[TASK DETAILS]: Reproduce everything from "Pros & cons" down to "activity or business." in the early retirement blog entries below.

[TEXT SEGMENT]:
+ + + + +

Thursday, January 05, 2006

Resignation letter

I submitted a two line resignation letter to my Company today after speaking to my immediate boss and the HR Head. Considering that I have been planning this for over a year now, the actual act of signing and submitting 'the letter' evoked almost no emotion inside me. I have requested to be relieved w.e.f. 01 May 06, i.e., 30 Apr 06 should be my last day on the Company's payroll.

The only emotion right now, 30 minutes after submitting 'the letter', is a sense of relief and freedom. I look forward to a 'new life', but right now it is almost 4 months away.

Wednesday, January 04, 2006

Pros & cons of Early Retirement

Originally written on 05 Sep 05

Over the last couple of years I have been periodically gathering information on the internet about early retirement. One common advice is that one should ‘actually write down’ the pros and cons from one’s point of view. Let me make an attempt to do so today :

  1. Freedom from the shackles of employment and office routine.
  2. Freedom to indulge much more (and when I feel like) in my hobbies / interests like traveling, photography, reading, socializing, physical fitness, etc.
  3. Likelihood of doing better on my investments owing to better monitoring.
  4. Likelihood of starting my own financially rewarding activity or business.
  5. In the event of premature death a year or more after early retirement, I’d have the satisfaction of having enjoyed ‘total freedom’ for sometime.


  1. Loss of pay and perks over next 7.5 years – a substantial amount at the fag end of my service career.
  2. After indulging in everything that I ‘wanted to do all along but couldn’t because of office routine’ I might start getting bored after a year or two. Time may hang heavy.
  3. Comparison with contemporaries, in terms of status enjoyed by them in their respective jobs and their pay / perks may give rise to an inferiority complex.
  4. The quality of medical treatment (for self & family) is likely to be better as long as I’m employed.

Dreaming about Early Retirement

Originally written on 03 Sep 05

I have been dreaming about ‘early retirement’ for quite sometime. But over the last one year this dream is becoming more and more like a resolve. Mainly, the following factors are influencing my thinking along these lines :

Ø My investment decisions after leaving the Navy have resulted in my ‘nest egg’ growing to a decent (from my middle class / military officer standards) level. The stock market boom in India over the last few years has been a boon for me. With my small (but adequate) ancestral house in Jamshedpur, military pension and lifelong comprehensive medical cover thrown in, the financial comfort level appears even better.

+ + + + +

[GIVEN INFORMATION]:
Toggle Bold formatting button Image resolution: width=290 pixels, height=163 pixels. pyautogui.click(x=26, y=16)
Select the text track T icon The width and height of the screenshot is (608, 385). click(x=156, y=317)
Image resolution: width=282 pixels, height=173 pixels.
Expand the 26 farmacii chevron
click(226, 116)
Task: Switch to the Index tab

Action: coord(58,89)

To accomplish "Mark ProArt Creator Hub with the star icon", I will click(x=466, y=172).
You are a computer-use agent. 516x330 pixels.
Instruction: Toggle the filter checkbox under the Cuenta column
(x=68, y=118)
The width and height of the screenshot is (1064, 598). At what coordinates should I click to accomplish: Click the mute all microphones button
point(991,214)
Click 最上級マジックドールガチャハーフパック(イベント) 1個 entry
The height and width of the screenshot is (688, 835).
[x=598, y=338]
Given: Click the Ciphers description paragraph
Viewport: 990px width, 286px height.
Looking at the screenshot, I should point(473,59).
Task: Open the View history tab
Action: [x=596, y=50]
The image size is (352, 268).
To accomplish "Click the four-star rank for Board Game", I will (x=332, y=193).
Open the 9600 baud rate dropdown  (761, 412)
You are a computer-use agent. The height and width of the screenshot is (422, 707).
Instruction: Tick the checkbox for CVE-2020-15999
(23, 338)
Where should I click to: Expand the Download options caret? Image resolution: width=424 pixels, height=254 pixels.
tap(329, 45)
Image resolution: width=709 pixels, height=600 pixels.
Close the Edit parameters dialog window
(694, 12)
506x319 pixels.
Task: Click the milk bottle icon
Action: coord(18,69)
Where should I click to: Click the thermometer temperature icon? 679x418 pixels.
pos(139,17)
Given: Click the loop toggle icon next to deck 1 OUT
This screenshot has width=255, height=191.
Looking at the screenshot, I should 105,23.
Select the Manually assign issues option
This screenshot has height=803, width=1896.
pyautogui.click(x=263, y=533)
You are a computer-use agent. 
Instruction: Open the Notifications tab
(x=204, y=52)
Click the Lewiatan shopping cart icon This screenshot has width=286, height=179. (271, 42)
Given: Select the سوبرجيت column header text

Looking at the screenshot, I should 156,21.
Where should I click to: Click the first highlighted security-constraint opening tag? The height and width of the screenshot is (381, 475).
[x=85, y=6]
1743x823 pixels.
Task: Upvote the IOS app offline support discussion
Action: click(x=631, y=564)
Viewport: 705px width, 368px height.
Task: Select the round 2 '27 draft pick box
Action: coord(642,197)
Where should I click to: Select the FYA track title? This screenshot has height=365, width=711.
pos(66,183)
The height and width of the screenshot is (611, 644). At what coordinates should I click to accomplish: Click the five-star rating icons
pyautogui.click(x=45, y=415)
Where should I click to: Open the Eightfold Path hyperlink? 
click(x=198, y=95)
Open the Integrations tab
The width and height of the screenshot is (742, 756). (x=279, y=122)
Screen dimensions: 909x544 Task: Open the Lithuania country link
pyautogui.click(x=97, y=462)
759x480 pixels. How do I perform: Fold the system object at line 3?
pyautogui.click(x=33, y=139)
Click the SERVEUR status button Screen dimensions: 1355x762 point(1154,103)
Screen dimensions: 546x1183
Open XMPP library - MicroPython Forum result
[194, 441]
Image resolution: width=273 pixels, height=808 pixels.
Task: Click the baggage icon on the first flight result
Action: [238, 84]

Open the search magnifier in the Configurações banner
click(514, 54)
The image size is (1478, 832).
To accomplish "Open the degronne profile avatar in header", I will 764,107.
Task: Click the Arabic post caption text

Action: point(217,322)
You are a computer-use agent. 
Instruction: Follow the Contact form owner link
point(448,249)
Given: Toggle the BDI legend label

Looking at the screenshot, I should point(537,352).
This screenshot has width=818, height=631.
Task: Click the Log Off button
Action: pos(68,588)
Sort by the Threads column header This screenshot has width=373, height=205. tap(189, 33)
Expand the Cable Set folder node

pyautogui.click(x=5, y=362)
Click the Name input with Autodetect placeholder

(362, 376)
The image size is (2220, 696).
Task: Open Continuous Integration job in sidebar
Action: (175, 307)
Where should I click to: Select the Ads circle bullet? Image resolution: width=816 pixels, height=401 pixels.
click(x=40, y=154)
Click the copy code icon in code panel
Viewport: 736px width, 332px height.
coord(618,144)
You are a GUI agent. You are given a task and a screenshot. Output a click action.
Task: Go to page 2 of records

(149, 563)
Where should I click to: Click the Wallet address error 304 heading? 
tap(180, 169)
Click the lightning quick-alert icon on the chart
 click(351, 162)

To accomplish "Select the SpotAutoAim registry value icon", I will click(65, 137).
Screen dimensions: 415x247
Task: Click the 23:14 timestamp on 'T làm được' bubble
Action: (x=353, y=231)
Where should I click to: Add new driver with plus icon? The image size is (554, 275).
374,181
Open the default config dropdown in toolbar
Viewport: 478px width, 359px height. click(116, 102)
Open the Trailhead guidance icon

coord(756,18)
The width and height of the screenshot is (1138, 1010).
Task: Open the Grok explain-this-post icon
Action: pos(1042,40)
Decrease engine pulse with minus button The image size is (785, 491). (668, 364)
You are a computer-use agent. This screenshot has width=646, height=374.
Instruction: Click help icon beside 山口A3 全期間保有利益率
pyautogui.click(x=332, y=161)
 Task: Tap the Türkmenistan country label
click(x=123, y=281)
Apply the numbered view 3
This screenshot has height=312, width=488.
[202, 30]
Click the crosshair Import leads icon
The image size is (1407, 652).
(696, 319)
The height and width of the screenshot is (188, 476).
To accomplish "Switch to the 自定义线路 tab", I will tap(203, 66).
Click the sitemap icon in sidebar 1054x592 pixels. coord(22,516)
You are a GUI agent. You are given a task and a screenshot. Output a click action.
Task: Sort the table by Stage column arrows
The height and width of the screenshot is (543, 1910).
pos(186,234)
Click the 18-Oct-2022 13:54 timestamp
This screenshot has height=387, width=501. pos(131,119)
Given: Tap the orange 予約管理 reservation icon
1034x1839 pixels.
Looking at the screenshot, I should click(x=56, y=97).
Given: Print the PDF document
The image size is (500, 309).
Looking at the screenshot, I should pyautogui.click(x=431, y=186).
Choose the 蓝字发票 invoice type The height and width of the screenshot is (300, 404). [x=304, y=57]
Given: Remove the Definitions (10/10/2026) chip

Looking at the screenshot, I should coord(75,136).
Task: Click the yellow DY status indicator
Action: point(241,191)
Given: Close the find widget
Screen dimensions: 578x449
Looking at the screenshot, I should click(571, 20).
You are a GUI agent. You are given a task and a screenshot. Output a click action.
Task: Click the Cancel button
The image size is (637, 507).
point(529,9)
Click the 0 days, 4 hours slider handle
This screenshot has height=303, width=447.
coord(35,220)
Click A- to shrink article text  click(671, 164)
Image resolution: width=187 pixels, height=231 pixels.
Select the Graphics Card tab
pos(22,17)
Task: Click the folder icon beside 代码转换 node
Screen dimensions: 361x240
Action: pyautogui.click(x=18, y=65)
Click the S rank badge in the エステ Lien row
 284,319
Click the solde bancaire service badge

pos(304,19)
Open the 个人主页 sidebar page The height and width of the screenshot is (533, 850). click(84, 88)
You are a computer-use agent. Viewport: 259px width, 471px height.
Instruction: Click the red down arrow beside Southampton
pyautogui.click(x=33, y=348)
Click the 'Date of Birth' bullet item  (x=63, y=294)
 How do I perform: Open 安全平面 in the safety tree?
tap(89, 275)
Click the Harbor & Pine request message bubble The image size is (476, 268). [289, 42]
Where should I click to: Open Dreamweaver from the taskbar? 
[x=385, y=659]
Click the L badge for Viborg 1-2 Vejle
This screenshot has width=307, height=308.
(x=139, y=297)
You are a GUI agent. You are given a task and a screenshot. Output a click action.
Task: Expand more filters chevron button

+ + + + +

[EXERCISE OUTPUT]:
Pros & cons of Early Retirement

Originally written on 05 Sep 05

Over the last couple of years I have been periodically gathering information on the internet about early retirement. One common advice is that one should ‘actually write down’ the pros and cons from one’s point of view. Let me make an attempt to do so today :

  1. Freedom from the shackles of employment and office routine.
  2. Freedom to indulge much more (and when I feel like) in my hobbies / interests like traveling, photography, reading, socializing, physical fitness, etc.
  3. Likelihood of doing better on my investments owing to better monitoring.
  4. Likelihood of starting my own financially rewarding activity or business.